The resultant loss to the national exchequer, said the Department of Economic Affairs, would be Rs 2,850 crore. ‘‘The government also has a commitment for the National Employment Guarantee Scheme which would require substantial resources,’’ it added.
Oil Ministry had suggested a even-handed approach where consumer price of petrol and diesel would be raised by Rs 3 per litre with the balance relief coming from the finance ministry in the form of the duty cut.
It had justified the cut saying that the government’s current year revenue would be much higher than what was projected due to higher customs earnings from steep crude prices and extra excise duty from domestic retail prices.

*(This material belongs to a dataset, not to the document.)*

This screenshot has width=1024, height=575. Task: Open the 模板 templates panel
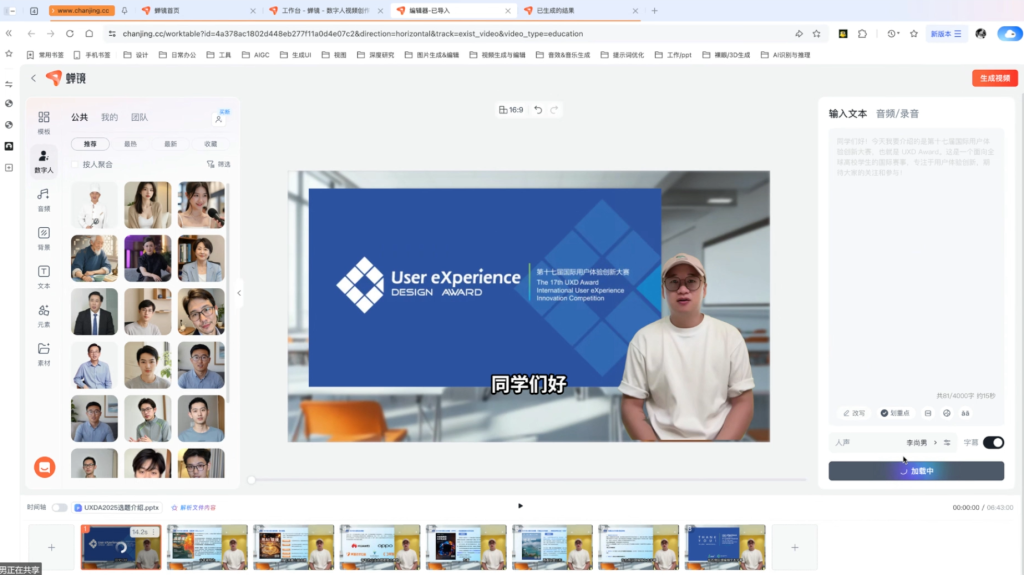[43, 122]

But the finance ministry said it was averse to any tinkering with the duties, as it had restructred taxes in 2005-06 Budget after much deliberation. ‘‘The restructuring of duties has been done precisely to avoid frequent revision on account of volatility in international prices of oil,’’ it said.

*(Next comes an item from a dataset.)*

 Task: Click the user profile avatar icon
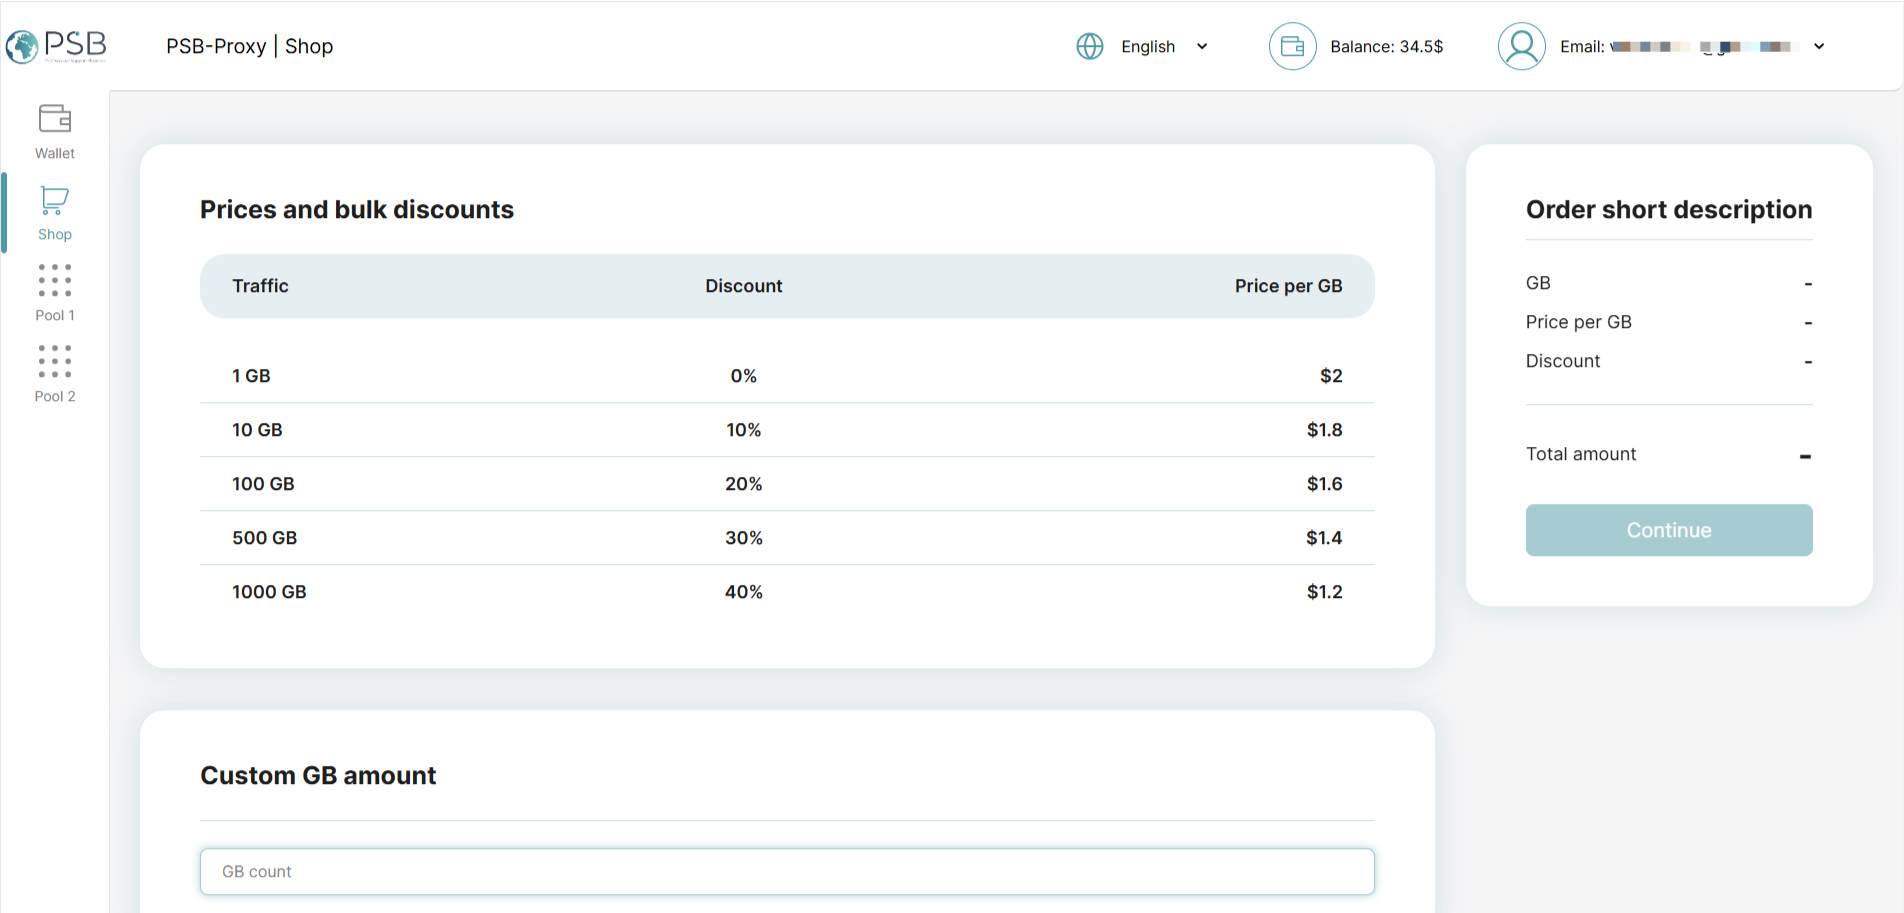(x=1521, y=46)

It also spiked the restoration of price band mechanism where automatic price changes could be done within a 10 per cent band. ‘‘This ministry does not support the proposal as it seeks periodic reduction in excise and customs consequent to price changes as adhocism in fiscal policies would entail serious macroeconomic consequences.’’
It has also refused to issue a three-year, zero interest Kerosene Oil Bonds (KOB) of about Rs 9,500 crore as it would ‘‘neither enhance cash flows nor improve profitability of the OMCs’’.
‘‘Instead, the maturity profile of existing government debt would leave little headroom for accommodating liabilities of such magnitude and substantially increase government’s gross market borrowing on redemption,’’ it added.
Oil ministry’s request for KOB stemmed from the large gap between Rs 13,100 crore under-recovery on kerosene and the Rs 3,600 crore subsidy provided in the 2005-06 Budget. The bonds were an alternative to spare kerosene from a price hike, even though the warranted increase is Rs 11.21 per litre.
The only solace for the petroleum ministry is that the finance ministry supports trade discounts from stand-alone refineries, particularly the private sector, to the OMCs. But it has left it to the negotiating skills and the bargaining power of the public sector OMCs to wrest the discount. The oil ministry had suggested discounts with refineries selling products at prices halfway between import and export parity.